Good Boy, de Ben Leonberg, se erige como una rareza tan modesta como fascinante dentro del cine de terror reciente. Su mayor golpe de efecto —y no es menor— es convertir a un perro en el auténtico protagonista del relato, una decisión tan arriesgada como original que redefine por completo el punto de vista desde el que se construye el miedo. La película demuestra una capacidad notable para sugerir y mostrar sin necesidad de subrayados, confiando en la mirada, el instinto y la percepción del animal como vehículo narrativo.

Resulta especialmente curioso —y revelador— comprobar hasta qué punto el espectador puede llegar a empatizar más con el can que con los propios personajes humanos. Leonberg juega con esa identificación primaria, casi automática, y la utiliza para reforzar la tensión y la inquietud, recordándonos que a veces la conexión emocional más pura en pantalla no pasa por el lenguaje ni por la psicología verbalizada.

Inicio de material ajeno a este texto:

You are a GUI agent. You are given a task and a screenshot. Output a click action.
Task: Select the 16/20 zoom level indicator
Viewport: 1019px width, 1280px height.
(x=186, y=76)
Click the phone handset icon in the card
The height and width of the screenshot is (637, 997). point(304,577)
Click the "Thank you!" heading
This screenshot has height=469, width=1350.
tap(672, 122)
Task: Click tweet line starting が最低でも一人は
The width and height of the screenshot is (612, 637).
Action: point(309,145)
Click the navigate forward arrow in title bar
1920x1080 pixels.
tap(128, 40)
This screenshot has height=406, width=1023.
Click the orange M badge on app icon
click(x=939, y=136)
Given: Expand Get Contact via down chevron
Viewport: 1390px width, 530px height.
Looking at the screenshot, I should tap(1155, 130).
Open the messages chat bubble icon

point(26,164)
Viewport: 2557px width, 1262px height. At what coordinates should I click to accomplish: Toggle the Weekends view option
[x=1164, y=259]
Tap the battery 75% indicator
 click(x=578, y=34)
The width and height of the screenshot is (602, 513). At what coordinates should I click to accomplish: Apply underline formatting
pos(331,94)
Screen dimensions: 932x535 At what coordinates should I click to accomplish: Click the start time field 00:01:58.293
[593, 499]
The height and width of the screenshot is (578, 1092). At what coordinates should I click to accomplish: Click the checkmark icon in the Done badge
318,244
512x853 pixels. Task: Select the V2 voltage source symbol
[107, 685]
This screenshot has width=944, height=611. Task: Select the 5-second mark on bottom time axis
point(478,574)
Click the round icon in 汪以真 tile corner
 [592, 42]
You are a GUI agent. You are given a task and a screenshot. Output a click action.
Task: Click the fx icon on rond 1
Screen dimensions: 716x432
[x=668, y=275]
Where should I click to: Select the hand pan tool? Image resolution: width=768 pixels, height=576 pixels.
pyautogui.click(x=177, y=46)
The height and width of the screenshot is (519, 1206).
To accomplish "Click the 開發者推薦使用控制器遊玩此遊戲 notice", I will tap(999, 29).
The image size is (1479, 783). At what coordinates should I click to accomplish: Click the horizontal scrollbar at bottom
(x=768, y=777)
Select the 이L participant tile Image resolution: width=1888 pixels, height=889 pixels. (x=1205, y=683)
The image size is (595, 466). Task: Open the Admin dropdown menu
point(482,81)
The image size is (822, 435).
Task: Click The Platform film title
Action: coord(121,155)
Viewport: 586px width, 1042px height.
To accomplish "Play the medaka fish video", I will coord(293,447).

Pese a tratarse de una producción claramente low cost, la ambientación está muy lograda. El uso del espacio, la luz y el fuera de campo construyen una atmósfera opresiva y eficaz, que compensa con inteligencia la falta de grandes medios. Bajo esa superficie austera late además una metáfora sugerente, abierta a múltiples lecturas, que añade una capa de profundidad inesperada al conjunto.

Hitchcock advertía que nunca debía rodarse con niños ni animales, y Good Boy parece empeñada en llevarle la contraria. Solo por esa proeza formal ya merece atención. Es cierto que la película no inventa nada nuevo en términos argumentales; su verdadera novedad reside en el modo de contar, en el enfoque, en la elección del punto de vista. Y eso, en cine, no es poca cosa.

Good Boy es una pequeña delicia que no necesita justificar nada más: se disfruta, se aprecia su honestidad y se agradece su singularidad sin necesidad de buscarle lecturas forzadas ni grandes discursos.